Przedstawiciele ARP, której Hawe Telekom jest winne 80 mln zł, uważają, że spółka próbuje wprowadzić w błąd rynek. „Wszystkie zarzuty są nieprawdziwe i wprowadzają w błąd uczestników rynku. Naruszają również przepisy dotyczące publikacji informacji poufnych i w związku z tym ARP skieruje sprawę Komisji Nadzoru Finansowego” — napisała agencja w stanowisku przesłanym do mediów.

ARP podkreśla, że całkowitą odpowiedzialność za niewypłacalność grupy Hawe ponoszą członkowie jej władz. Negatywnie ocenia zwołanie walnego zgromadzenia i projekt uchwał o emisji akcji. Co ważne, nie jest do końca jasne, kto na walnym zgromadzeniu Mediatela będzie mógł przegłosować uchwały. 99,7 proc. akcji spółki należy do Hawe, ale ARP stoi na stanowisku, że zarząd tej spółki (tożsamy z zarządem Mediatela) nie może wykonywać prawa głosu.

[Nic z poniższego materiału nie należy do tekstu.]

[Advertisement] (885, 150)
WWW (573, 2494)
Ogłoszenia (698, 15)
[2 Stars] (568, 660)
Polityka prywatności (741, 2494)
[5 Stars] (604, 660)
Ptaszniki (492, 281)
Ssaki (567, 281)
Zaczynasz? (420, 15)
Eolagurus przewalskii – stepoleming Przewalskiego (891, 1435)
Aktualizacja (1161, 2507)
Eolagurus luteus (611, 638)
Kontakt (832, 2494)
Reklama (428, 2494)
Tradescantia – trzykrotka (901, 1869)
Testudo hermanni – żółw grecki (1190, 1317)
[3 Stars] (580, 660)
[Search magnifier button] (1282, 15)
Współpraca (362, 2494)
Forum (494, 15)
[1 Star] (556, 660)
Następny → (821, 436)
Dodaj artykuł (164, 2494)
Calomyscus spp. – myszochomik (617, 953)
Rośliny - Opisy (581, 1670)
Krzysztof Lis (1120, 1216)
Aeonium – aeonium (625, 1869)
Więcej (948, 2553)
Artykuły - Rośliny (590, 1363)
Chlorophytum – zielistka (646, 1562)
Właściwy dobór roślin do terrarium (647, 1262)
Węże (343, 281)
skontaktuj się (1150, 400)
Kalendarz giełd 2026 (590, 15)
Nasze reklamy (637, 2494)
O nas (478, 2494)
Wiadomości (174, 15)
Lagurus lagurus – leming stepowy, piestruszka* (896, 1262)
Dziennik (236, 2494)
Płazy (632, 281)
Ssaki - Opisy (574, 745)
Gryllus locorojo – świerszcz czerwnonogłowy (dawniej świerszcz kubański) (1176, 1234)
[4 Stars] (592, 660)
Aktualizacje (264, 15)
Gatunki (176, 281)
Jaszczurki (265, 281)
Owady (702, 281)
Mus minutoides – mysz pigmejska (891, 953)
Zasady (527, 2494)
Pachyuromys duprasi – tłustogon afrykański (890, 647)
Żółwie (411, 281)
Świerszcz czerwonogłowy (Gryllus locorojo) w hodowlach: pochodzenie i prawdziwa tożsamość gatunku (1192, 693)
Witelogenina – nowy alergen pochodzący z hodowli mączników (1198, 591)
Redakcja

„ARP zakładając możliwość podejmowania działań na niekorzyść spółki przez zarząd Hawe i mając świadomość kwestionowania uprawnień korporacyjnych zarządcy postępowania sanacyjnego Wojciecha Makucia przez zarząd już w październiku 2016 r. wystąpiła do sądu upadłościowego o określenie zakresu jego uprawnień. Z treści uzasadnienia jednoznacznie wynika, że to zarządca Wojciech Makuć wykonuje prawo głosu na walnym zgromadzeniu Mediatela ”.